*Exercise prompt*
Would you return, word for word, the lines running from the one with "Close the chart with X button" to the final line of the listing below, pictures omitted?

[[ Input open ]]

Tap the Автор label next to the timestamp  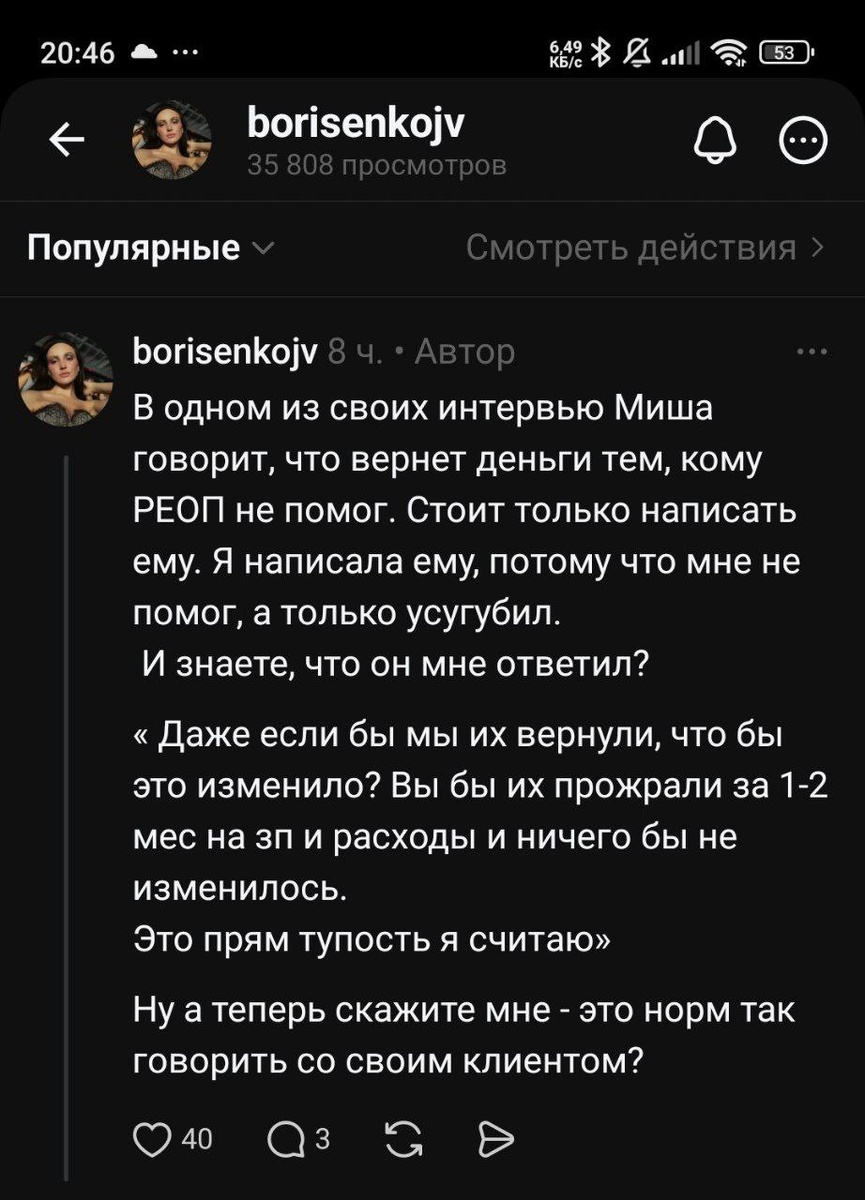468,352
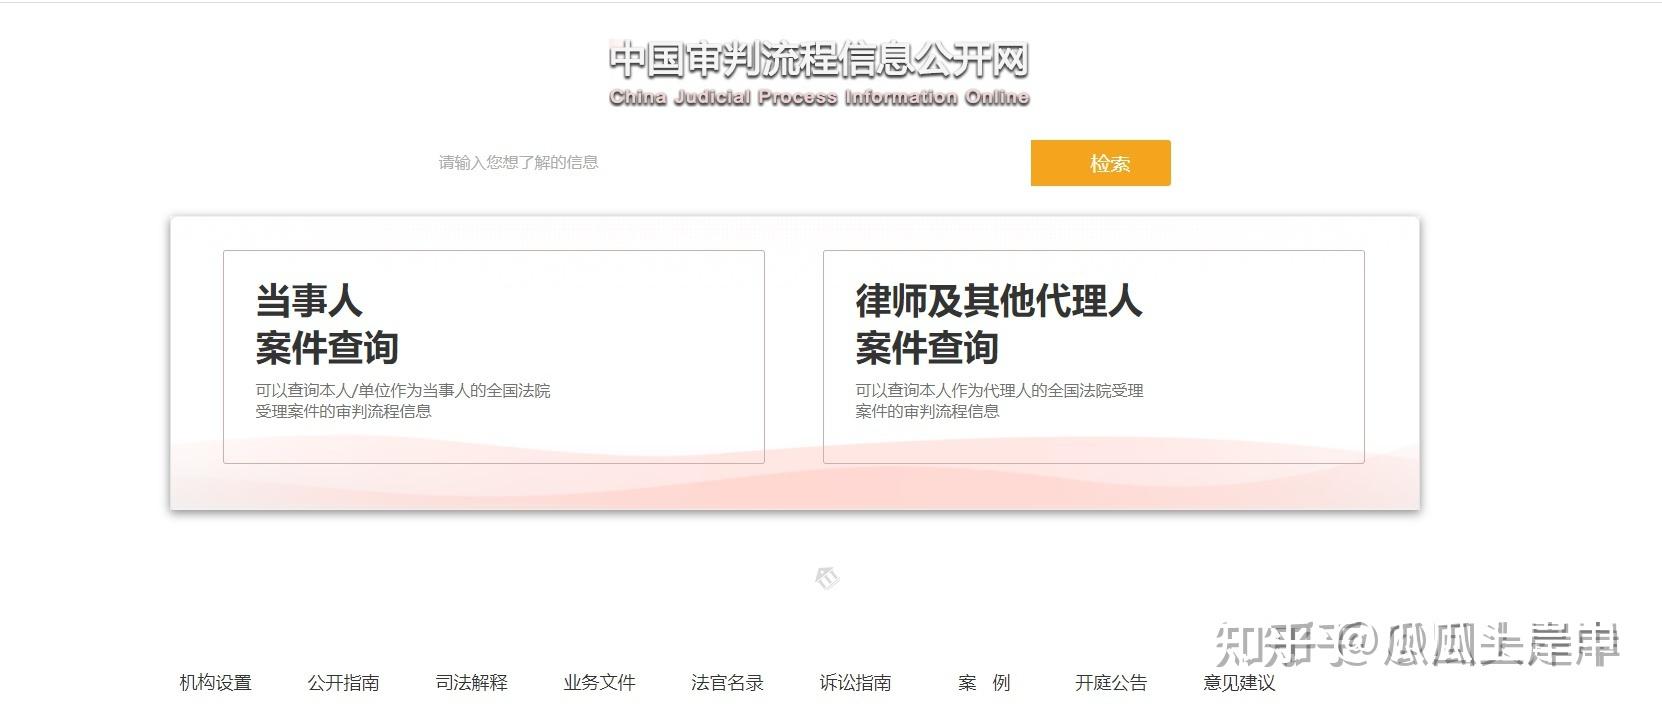1662x711 pixels.
Task: Click the 可以查询本人作为代理人 description text
Action: 999,400
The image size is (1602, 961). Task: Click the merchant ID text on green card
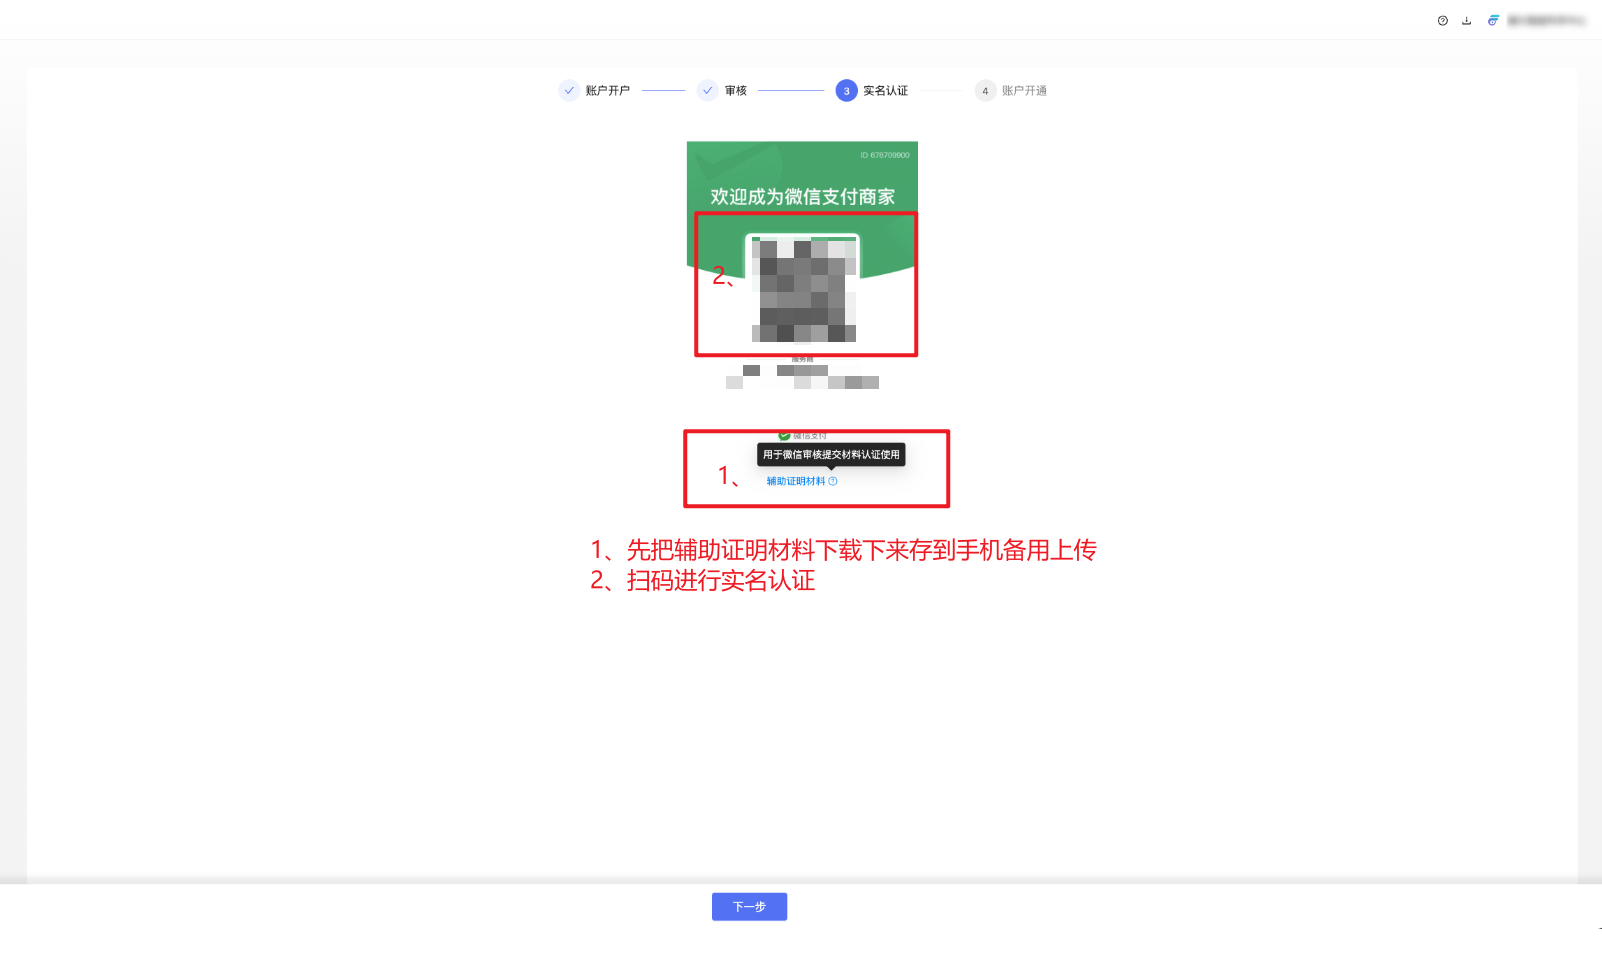[884, 155]
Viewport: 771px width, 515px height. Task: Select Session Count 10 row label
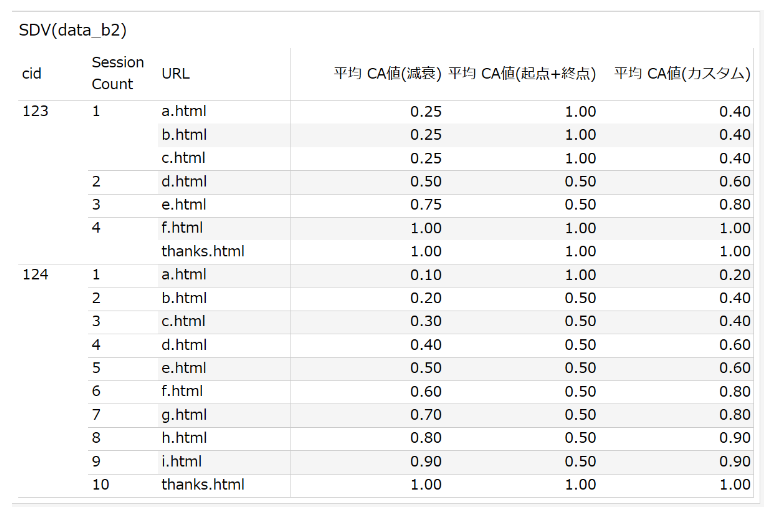pyautogui.click(x=101, y=484)
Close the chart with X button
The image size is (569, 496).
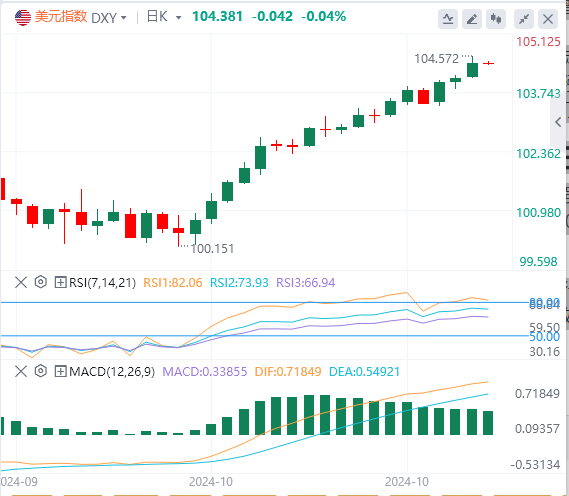(548, 19)
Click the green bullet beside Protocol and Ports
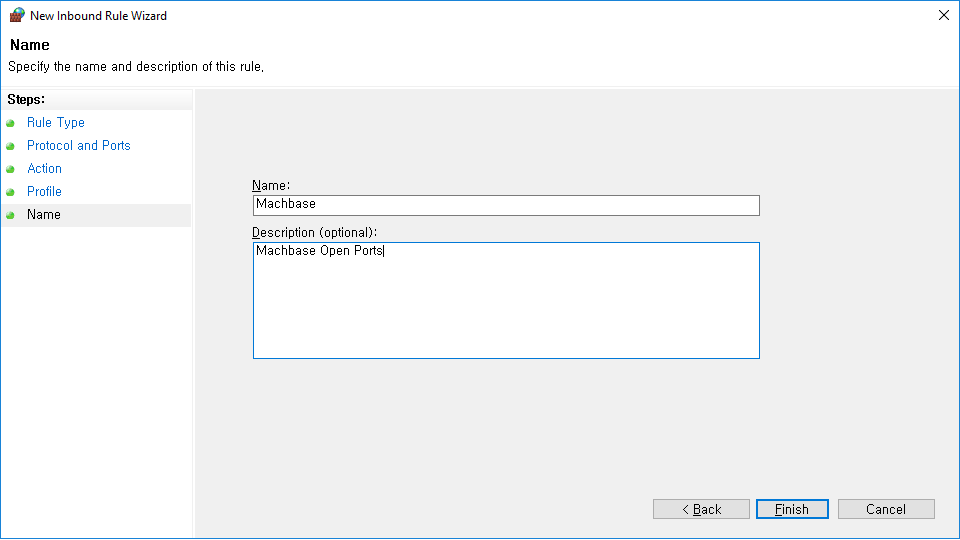 click(11, 146)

[[ Input closed ]]

*Solution to the exercise*
Close the chart with X button
The image size is (569, 496).
(548, 19)
Click the green bullet beside Protocol and Ports
 click(11, 146)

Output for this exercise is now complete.